**To do**
[a] Reproduce the sermon excerpt between "Anyway, what happens" and "given new life?", inclusive.
[b] According to the sermon excerpt, why does treating someone "as a gentile and tax collector" not mean cutting that person off? Answer in one to three sentences.

>> Start Passage to read

The slave who left that office must have felt relief like none other, a freedom from the sleepless nights and weight of the burden he had been carrying. Debt is stressful and it causes both physical and mental health effects that we sometimes don’t even recognise until they’re lifted…but they also can persist even after we’re free. So when the man then encountered a fellow slave, a colleague, who owed him 100 days wages, a mere speck in comparison to the log from his own life, he was still stuck in his old way of thinking. He’s free, but his story isn’t yet one of freedom. Instead, he demanded that money — which is a lot of money, to be sure, but nowhere near the amount of money he had just been forgiven! But he couldn’t yet see how the master’s forgiveness had changed his life, he was still living the old life, the old story, where every penny has to be squeezed from every source. Forgiveness happened but hasn’t taken root, hasn’t transformed him into a new way of being, hasn’t begun to bear fruit. He was perfectly willing to ask for something for himself that he was absolutely unwilling to offer to anyone else.
Remember one of Jesus’ most well-known teachings: treat others the way you want to be treated. The Golden Rule can be found in most of the world’s religions in one form or another, and famously one of the rabbis who lived around the time of Jesus said this is the essence of the law and prophets, everything else is commentary — and it will take a lifetime of study and practice to live it out. This story shows us what happens when we receive the treatment we want, but we withhold that same treatment from others. The man received grace, but did not give grace.
And then something fascinating happens in the story. The people who saw the situation unfold were appalled, and they proceeded to skip right over the teaching Jesus had literally just given about what to do when someone in the community does something wrong — teaching you would expect to be illustrated by the parable! Just moments before, Jesus said that if someone in the community sins, you should go and tell them directly. No gossip, no talking behind their back, no “can you believe he did that?” but a direct conversation in which you say to the other person “that thing you did was hurtful.” And if that direct conversation doesn’t help, then you’re supposed to bring one or two others into the conversation so they can help. And then you’re meant to bring in the wider community, and only then, if it’s determined that the person has indeed caused harm and that they are not going to change their behaviour, do you “treat them as a gentile and tax collector” — remembering that Jesus is always out eating meals with those people, talking to them about God’s love and grace, and inviting them to new life within a community. We are, after all, reading the gospel named for a disciple who was a tax collector! So this isn’t about cutting people off, but rather about changing the way we relate: from assuming we have shared values and are living the same story, to assuming we are living different stories with different values but we want to encourage them to experience the transformation of God’s love for themselves and to be able to join in Jesus’ story with us.
Anyway, what happens in the parable is exactly not that! Instead the people who witness the hurtful behaviour skip over talking to the man directly, which should have been the first step, and they go straight to telling someone in authority.
Can we imagine for a moment what might have happened if this story unfolded according to the teaching that comes just before? What if the witnesses had gone to the first slave and said “we see what happened here, and how you received an incredible gift of forgiveness and grace and freedom, and how you then refused to give even a little bit of that to someone else.” What if they had asked him if that was really how he wanted to keep living, now that he’d received that gift? What if they had invited him to look in the mirror and see the truth about himself and the harm he was doing by continuing to live in the old ways when he’d been given new life?

>> End Passage to read
>> Start Data shown

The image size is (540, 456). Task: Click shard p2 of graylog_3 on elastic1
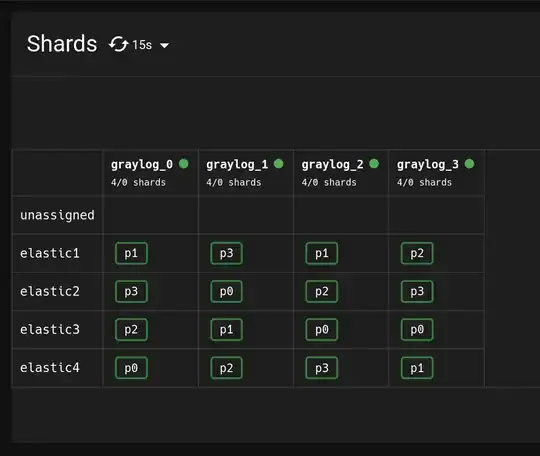point(417,253)
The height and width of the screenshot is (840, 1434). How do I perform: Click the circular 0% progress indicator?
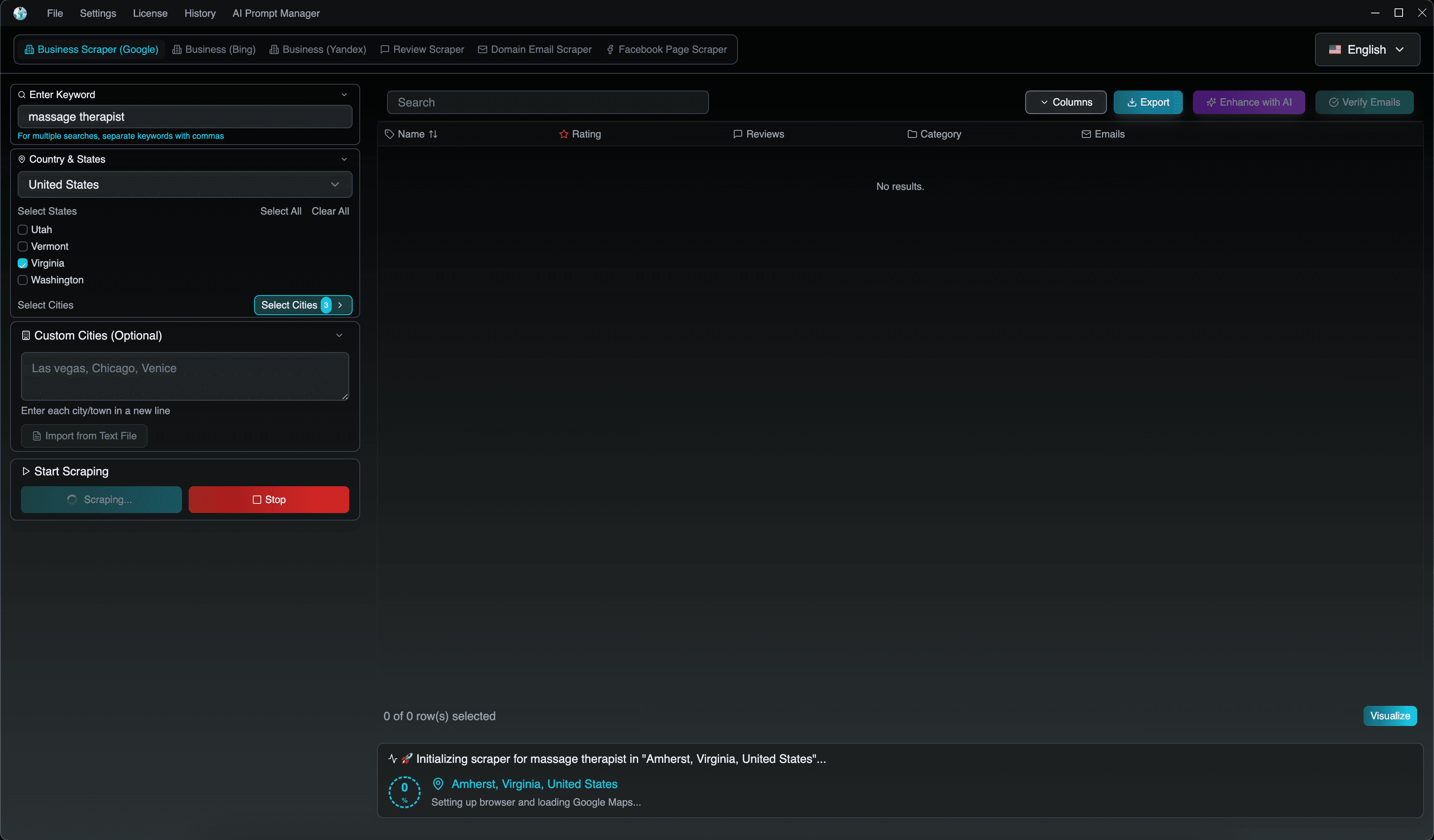click(x=404, y=792)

>> End Data shown

**Outputs by task**
[a]
Anyway, what happens in the parable is exactly not that! Instead the people who witness the hurtful behaviour skip over talking to the man directly, which should have been the first step, and they go straight to telling someone in authority.
Can we imagine for a moment what might have happened if this story unfolded according to the teaching that comes just before? What if the witnesses had gone to the first slave and said “we see what happened here, and how you received an incredible gift of forgiveness and grace and freedom, and how you then refused to give even a little bit of that to someone else.” What if they had asked him if that was really how he wanted to keep living, now that he’d received that gift? What if they had invited him to look in the mirror and see the truth about himself and the harm he was doing by continuing to live in the old ways when he’d been given new life?

[b] It does not mean cutting them off because Jesus was always eating meals with such people, talking with them about God's love and grace, and inviting them to new life within a community. The gospel being read is also named for a disciple who was a tax collector. The instruction therefore means relating differently: no longer assuming shared values, but encouraging the person to experience God's love and join in Jesus' story.